**Entries showing where items appear**.
============================================================
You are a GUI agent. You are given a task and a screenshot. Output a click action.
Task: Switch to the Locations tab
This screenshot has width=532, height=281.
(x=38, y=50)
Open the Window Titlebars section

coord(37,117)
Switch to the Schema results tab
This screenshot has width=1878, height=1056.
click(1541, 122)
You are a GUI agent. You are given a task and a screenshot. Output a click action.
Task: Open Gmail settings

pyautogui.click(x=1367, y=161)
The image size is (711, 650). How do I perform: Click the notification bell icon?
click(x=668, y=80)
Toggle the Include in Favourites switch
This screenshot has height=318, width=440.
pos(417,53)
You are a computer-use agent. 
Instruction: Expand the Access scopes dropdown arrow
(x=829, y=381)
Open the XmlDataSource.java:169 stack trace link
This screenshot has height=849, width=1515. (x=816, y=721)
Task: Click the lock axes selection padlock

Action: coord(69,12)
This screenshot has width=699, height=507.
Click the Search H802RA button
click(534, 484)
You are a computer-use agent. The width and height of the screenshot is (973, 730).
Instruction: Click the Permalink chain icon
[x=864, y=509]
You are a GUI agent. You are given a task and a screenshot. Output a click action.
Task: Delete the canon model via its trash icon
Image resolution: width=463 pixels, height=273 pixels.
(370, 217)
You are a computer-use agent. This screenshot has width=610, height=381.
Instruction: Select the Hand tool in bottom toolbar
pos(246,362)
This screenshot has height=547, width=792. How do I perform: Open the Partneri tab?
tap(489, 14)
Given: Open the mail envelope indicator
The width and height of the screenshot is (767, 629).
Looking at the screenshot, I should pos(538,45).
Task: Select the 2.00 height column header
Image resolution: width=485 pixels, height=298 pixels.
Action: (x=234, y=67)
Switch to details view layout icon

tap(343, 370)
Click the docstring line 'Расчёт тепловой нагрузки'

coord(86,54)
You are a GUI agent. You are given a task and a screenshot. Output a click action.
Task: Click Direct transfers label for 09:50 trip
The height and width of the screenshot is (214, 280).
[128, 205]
============================================================
Please copy the records without any change, beginning at the line that contains "Given: Open the mail envelope indicator" and stopping after the final line of the records.

Given: Open the mail envelope indicator
The width and height of the screenshot is (767, 629).
Looking at the screenshot, I should pos(538,45).
Task: Select the 2.00 height column header
Image resolution: width=485 pixels, height=298 pixels.
Action: (x=234, y=67)
Switch to details view layout icon

tap(343, 370)
Click the docstring line 'Расчёт тепловой нагрузки'

coord(86,54)
You are a GUI agent. You are given a task and a screenshot. Output a click action.
Task: Click Direct transfers label for 09:50 trip
The height and width of the screenshot is (214, 280).
[128, 205]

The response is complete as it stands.